White House Blogs

  • Earth Day Round Up from Across the Administration

    It’s been a busy Earth Day here at the White House and around the Administration.  Yesterday Vice President Biden kicked off the Administration’s Earth Day Celebration by announcing $452 million in Recovery Act funding to support a “Retrofit Ramp-Up.” This program will create thousands of jobs and allow these communities to retrofit hundreds of thousands of homes and businesses while testing out innovative strategies that can be adopted all over the country.  President Obama also issued a Presidential Proclamation on Earth Day calling on Americans to join in the spirit of the first Earth Day forty years ago to take action in their communities to make our planet cleaner and healthier.

    This afternoon, Carol Browner, Assistant to the President for Energy and Climate Change, hosted a live chat on WhiteHouse.gov to answer your questions about how the Administration is working to improve the environment and build a clean energy economy that supports the jobs of the future.  This evening, the President hosted an Earth Day reception in the Rose Garden at the White House where he discussed some of the challenges that lie ahead in achieving a clean energy economy:

    I think we all understand that the task ahead is daunting; that the work ahead will not be easy and it’s not going to happen overnight.  It’s going to take your leadership.  It’s going to take all of your ideas.  And it will take all of us coming together in the spirit of Earth Day -- not only on Earth Day but every day -- to make the dream of a clean energy economy and a clean world a reality.

**Problems to work on:**
**1)** Summarize the Earth Day post in two sentences.
**2)** Repeat word for word the stretch of the Earth Day post that starts with the words "This afternoon, Carol" and ends with "world a reality.".
The entries below come from a separate source.

**Listing:**
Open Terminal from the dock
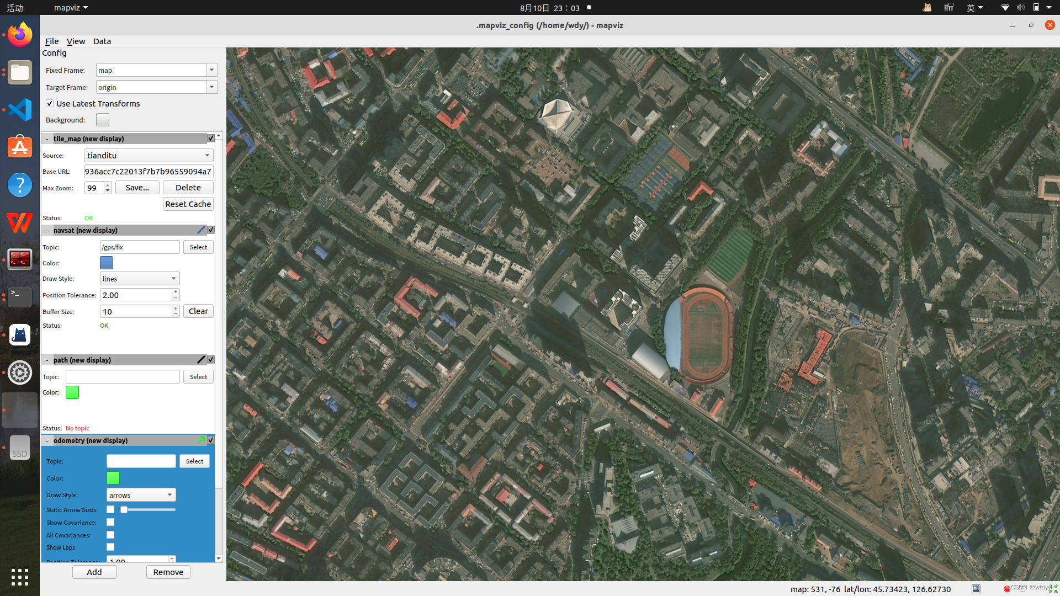The height and width of the screenshot is (596, 1060). click(x=20, y=297)
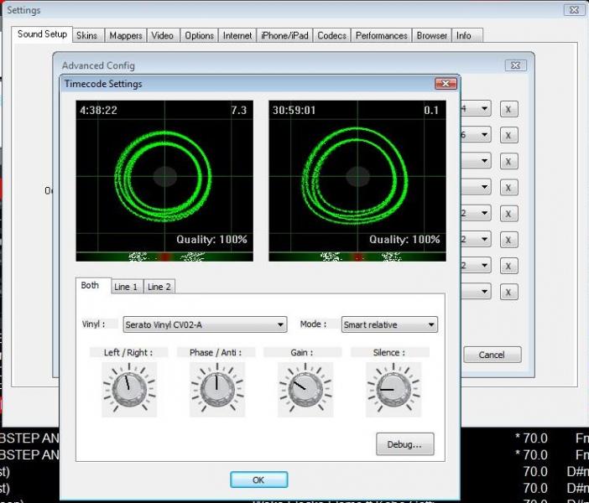Open the Mappers settings tab

point(126,35)
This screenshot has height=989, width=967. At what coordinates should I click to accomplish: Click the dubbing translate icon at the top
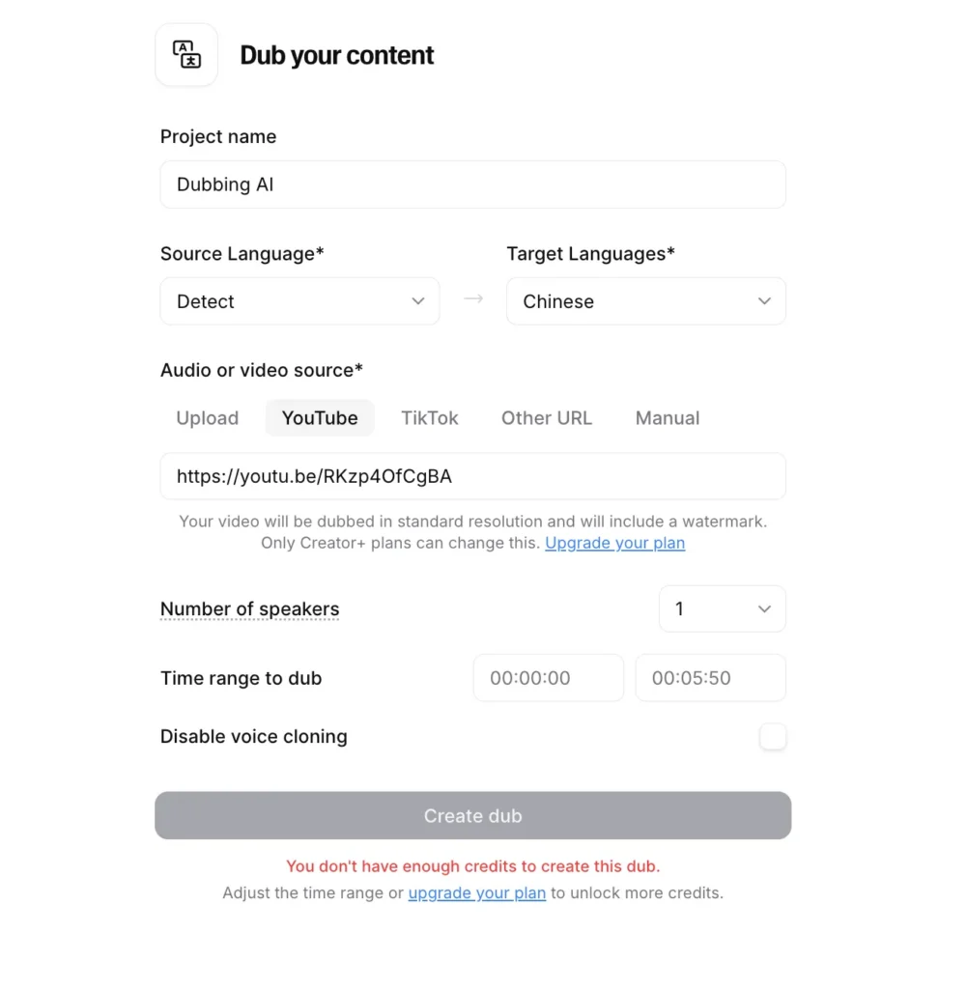coord(185,54)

**Outputs in order:**
**1)** Vice President Biden opened the Administration's Earth Day celebration by announcing $452 million in Recovery Act funding for a "Retrofit Ramp-Up," and President Obama issued a proclamation urging Americans to take action in their communities to make the planet cleaner and healthier. Carol Browner hosted a live chat on WhiteHouse.gov about the Administration's environmental and clean energy work, and at a Rose Garden reception the President said a clean energy economy will not be easy and will take everyone coming together.

**2)**
This afternoon, Carol Browner, Assistant to the President for Energy and Climate Change, hosted a live chat on WhiteHouse.gov to answer your questions about how the Administration is working to improve the environment and build a clean energy economy that supports the jobs of the future.  This evening, the President hosted an Earth Day reception in the Rose Garden at the White House where he discussed some of the challenges that lie ahead in achieving a clean energy economy:

    I think we all understand that the task ahead is daunting; that the work ahead will not be easy and it’s not going to happen overnight.  It’s going to take your leadership.  It’s going to take all of your ideas.  And it will take all of us coming together in the spirit of Earth Day -- not only on Earth Day but every day -- to make the dream of a clean energy economy and a clean world a reality.